_STATED TASK:_
Update the rows below by replacing each "Instruction" with "Goal", keeping everything else the same.

Dataset records
--- begin ---
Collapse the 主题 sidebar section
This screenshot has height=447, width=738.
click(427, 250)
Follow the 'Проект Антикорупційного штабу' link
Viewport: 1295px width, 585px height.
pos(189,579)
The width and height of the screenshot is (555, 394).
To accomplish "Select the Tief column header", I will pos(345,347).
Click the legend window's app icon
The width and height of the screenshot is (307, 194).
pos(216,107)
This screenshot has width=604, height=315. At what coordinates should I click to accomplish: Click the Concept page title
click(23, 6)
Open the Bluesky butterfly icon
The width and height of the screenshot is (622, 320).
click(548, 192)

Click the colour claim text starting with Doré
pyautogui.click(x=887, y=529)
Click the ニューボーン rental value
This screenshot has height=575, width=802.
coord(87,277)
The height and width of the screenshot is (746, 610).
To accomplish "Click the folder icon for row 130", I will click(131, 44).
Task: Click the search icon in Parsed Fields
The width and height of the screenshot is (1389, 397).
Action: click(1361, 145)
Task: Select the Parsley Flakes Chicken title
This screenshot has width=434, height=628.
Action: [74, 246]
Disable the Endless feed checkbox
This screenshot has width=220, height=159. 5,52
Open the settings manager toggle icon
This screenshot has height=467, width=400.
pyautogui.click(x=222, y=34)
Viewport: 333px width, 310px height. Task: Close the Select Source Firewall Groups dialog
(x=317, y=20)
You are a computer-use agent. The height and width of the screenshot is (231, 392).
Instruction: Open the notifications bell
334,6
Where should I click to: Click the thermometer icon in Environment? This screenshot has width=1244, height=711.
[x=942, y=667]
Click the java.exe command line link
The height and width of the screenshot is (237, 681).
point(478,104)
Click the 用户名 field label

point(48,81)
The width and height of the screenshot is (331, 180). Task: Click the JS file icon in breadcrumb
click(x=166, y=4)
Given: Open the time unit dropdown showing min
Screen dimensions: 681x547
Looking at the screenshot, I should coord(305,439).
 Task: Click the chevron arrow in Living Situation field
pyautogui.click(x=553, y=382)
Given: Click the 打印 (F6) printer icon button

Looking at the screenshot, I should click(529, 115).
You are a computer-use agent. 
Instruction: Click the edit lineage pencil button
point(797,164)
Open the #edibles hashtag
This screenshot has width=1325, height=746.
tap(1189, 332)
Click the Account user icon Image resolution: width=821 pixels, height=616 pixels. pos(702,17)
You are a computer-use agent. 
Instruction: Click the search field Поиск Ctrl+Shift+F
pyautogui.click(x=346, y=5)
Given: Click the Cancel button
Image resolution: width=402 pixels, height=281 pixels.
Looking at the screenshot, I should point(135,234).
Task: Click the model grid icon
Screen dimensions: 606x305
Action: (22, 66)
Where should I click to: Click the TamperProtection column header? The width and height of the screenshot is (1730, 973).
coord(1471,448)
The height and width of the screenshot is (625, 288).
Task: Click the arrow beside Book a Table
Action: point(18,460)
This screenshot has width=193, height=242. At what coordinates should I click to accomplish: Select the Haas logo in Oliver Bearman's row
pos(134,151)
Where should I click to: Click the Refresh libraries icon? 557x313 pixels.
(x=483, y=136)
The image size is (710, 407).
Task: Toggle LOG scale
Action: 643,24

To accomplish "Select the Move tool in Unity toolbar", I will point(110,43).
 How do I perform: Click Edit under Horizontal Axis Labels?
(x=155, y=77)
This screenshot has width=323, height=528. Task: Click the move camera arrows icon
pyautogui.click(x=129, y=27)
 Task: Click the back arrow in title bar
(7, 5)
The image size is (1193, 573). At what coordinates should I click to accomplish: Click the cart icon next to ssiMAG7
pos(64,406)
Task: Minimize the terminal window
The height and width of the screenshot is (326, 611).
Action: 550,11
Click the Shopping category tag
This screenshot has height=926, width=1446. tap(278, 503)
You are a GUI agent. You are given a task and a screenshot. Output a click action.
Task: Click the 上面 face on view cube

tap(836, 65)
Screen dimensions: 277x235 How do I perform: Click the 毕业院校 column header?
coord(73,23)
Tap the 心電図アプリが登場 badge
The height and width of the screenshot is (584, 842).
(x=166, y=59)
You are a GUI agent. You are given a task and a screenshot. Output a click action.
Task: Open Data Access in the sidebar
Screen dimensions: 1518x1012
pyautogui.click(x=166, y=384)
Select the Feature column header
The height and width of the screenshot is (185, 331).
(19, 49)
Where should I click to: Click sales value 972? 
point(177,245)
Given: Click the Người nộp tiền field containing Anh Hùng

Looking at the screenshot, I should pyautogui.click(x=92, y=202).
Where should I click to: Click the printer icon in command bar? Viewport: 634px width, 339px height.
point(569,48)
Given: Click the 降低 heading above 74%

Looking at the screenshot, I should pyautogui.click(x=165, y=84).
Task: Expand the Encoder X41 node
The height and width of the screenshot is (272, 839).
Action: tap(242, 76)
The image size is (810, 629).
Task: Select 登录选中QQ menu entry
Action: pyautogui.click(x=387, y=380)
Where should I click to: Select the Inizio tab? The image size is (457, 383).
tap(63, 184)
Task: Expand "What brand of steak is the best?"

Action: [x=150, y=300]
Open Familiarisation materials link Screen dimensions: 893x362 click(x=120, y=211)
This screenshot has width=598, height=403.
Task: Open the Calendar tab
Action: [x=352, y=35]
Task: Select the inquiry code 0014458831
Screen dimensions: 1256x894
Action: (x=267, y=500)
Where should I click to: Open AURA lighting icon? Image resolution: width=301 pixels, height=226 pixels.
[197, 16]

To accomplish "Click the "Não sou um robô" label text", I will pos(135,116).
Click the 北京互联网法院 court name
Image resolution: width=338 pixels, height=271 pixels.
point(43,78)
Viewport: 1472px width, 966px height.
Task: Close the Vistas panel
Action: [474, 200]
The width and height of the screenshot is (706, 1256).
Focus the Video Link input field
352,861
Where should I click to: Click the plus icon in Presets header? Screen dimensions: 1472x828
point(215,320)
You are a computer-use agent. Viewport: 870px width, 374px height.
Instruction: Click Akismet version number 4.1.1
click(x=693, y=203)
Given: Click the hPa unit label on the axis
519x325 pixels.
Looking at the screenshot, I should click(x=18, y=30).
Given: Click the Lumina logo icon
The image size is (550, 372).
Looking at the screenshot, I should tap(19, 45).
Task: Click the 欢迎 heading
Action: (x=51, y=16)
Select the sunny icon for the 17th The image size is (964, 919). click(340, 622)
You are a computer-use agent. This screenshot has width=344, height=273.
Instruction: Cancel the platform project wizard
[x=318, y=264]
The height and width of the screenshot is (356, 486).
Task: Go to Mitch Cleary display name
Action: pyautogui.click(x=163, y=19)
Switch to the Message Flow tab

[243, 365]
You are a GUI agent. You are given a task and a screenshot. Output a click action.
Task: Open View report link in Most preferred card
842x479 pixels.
--- end ---
_THE RESPONSE:_
Collapse the 主题 sidebar section
This screenshot has height=447, width=738.
click(427, 250)
Follow the 'Проект Антикорупційного штабу' link
Viewport: 1295px width, 585px height.
pos(189,579)
The width and height of the screenshot is (555, 394).
To accomplish "Select the Tief column header", I will pos(345,347).
Click the legend window's app icon
The width and height of the screenshot is (307, 194).
pos(216,107)
This screenshot has width=604, height=315. At what coordinates should I click to accomplish: Click the Concept page title
click(23, 6)
Open the Bluesky butterfly icon
The width and height of the screenshot is (622, 320).
click(548, 192)

Click the colour claim text starting with Doré
pyautogui.click(x=887, y=529)
Click the ニューボーン rental value
This screenshot has height=575, width=802.
coord(87,277)
The height and width of the screenshot is (746, 610).
To accomplish "Click the folder icon for row 130", I will click(131, 44).
Task: Click the search icon in Parsed Fields
The width and height of the screenshot is (1389, 397).
Action: click(1361, 145)
Task: Select the Parsley Flakes Chicken title
This screenshot has width=434, height=628.
Action: [74, 246]
Disable the Endless feed checkbox
This screenshot has width=220, height=159. 5,52
Open the settings manager toggle icon
This screenshot has height=467, width=400.
pyautogui.click(x=222, y=34)
Viewport: 333px width, 310px height. Task: Close the Select Source Firewall Groups dialog
(x=317, y=20)
You are a computer-use agent. The height and width of the screenshot is (231, 392).
Goal: Open the notifications bell
334,6
Where should I click to: Click the thermometer icon in Environment? This screenshot has width=1244, height=711.
[x=942, y=667]
Click the java.exe command line link
The height and width of the screenshot is (237, 681).
point(478,104)
Click the 用户名 field label

point(48,81)
The width and height of the screenshot is (331, 180). Task: Click the JS file icon in breadcrumb
click(x=166, y=4)
Given: Open the time unit dropdown showing min
Screen dimensions: 681x547
Looking at the screenshot, I should coord(305,439).
 Task: Click the chevron arrow in Living Situation field
pyautogui.click(x=553, y=382)
Given: Click the 打印 (F6) printer icon button

Looking at the screenshot, I should click(529, 115).
You are a computer-use agent. 
Goal: Click the edit lineage pencil button
point(797,164)
Open the #edibles hashtag
This screenshot has width=1325, height=746.
tap(1189, 332)
Click the Account user icon Image resolution: width=821 pixels, height=616 pixels. pos(702,17)
You are a computer-use agent. 
Goal: Click the search field Поиск Ctrl+Shift+F
pyautogui.click(x=346, y=5)
Given: Click the Cancel button
Image resolution: width=402 pixels, height=281 pixels.
Looking at the screenshot, I should point(135,234).
Task: Click the model grid icon
Screen dimensions: 606x305
Action: (22, 66)
Where should I click to: Click the TamperProtection column header? The width and height of the screenshot is (1730, 973).
coord(1471,448)
The height and width of the screenshot is (625, 288).
Task: Click the arrow beside Book a Table
Action: point(18,460)
This screenshot has width=193, height=242. At what coordinates should I click to accomplish: Select the Haas logo in Oliver Bearman's row
pos(134,151)
Where should I click to: Click the Refresh libraries icon? 557x313 pixels.
(x=483, y=136)
The image size is (710, 407).
Task: Toggle LOG scale
Action: 643,24

To accomplish "Select the Move tool in Unity toolbar", I will point(110,43).
 How do I perform: Click Edit under Horizontal Axis Labels?
(x=155, y=77)
This screenshot has width=323, height=528. Task: Click the move camera arrows icon
pyautogui.click(x=129, y=27)
 Task: Click the back arrow in title bar
(7, 5)
The image size is (1193, 573). At what coordinates should I click to accomplish: Click the cart icon next to ssiMAG7
pos(64,406)
Task: Minimize the terminal window
The height and width of the screenshot is (326, 611).
Action: 550,11
Click the Shopping category tag
This screenshot has height=926, width=1446. tap(278, 503)
You are a GUI agent. You are given a task and a screenshot. Output a click action.
Task: Click the 上面 face on view cube

tap(836, 65)
Screen dimensions: 277x235 How do I perform: Click the 毕业院校 column header?
coord(73,23)
Tap the 心電図アプリが登場 badge
The height and width of the screenshot is (584, 842).
(x=166, y=59)
You are a GUI agent. You are given a task and a screenshot. Output a click action.
Task: Open Data Access in the sidebar
Screen dimensions: 1518x1012
pyautogui.click(x=166, y=384)
Select the Feature column header
The height and width of the screenshot is (185, 331).
(19, 49)
Where should I click to: Click sales value 972? 
point(177,245)
Given: Click the Người nộp tiền field containing Anh Hùng

Looking at the screenshot, I should pyautogui.click(x=92, y=202).
Where should I click to: Click the printer icon in command bar? Viewport: 634px width, 339px height.
point(569,48)
Given: Click the 降低 heading above 74%

Looking at the screenshot, I should pyautogui.click(x=165, y=84).
Task: Expand the Encoder X41 node
The height and width of the screenshot is (272, 839).
Action: tap(242, 76)
The image size is (810, 629).
Task: Select 登录选中QQ menu entry
Action: pyautogui.click(x=387, y=380)
Where should I click to: Select the Inizio tab? The image size is (457, 383).
tap(63, 184)
Task: Expand "What brand of steak is the best?"

Action: [x=150, y=300]
Open Familiarisation materials link Screen dimensions: 893x362 click(x=120, y=211)
This screenshot has width=598, height=403.
Task: Open the Calendar tab
Action: [x=352, y=35]
Task: Select the inquiry code 0014458831
Screen dimensions: 1256x894
Action: (x=267, y=500)
Where should I click to: Open AURA lighting icon? Image resolution: width=301 pixels, height=226 pixels.
[197, 16]

To accomplish "Click the "Não sou um robô" label text", I will pos(135,116).
Click the 北京互联网法院 court name
Image resolution: width=338 pixels, height=271 pixels.
point(43,78)
Viewport: 1472px width, 966px height.
Task: Close the Vistas panel
Action: [474, 200]
The width and height of the screenshot is (706, 1256).
Focus the Video Link input field
352,861
Where should I click to: Click the plus icon in Presets header? Screen dimensions: 1472x828
point(215,320)
You are a computer-use agent. Viewport: 870px width, 374px height.
Goal: Click Akismet version number 4.1.1
click(x=693, y=203)
Given: Click the hPa unit label on the axis
519x325 pixels.
Looking at the screenshot, I should click(x=18, y=30).
Given: Click the Lumina logo icon
The image size is (550, 372).
Looking at the screenshot, I should tap(19, 45).
Task: Click the 欢迎 heading
Action: (x=51, y=16)
Select the sunny icon for the 17th The image size is (964, 919). click(340, 622)
You are a computer-use agent. This screenshot has width=344, height=273.
Goal: Cancel the platform project wizard
[x=318, y=264]
The height and width of the screenshot is (356, 486).
Task: Go to Mitch Cleary display name
Action: pyautogui.click(x=163, y=19)
Switch to the Message Flow tab

[243, 365]
You are a GUI agent. You are given a task and a screenshot. Output a click action.
Task: Open View report link in Most preferred card
842x479 pixels.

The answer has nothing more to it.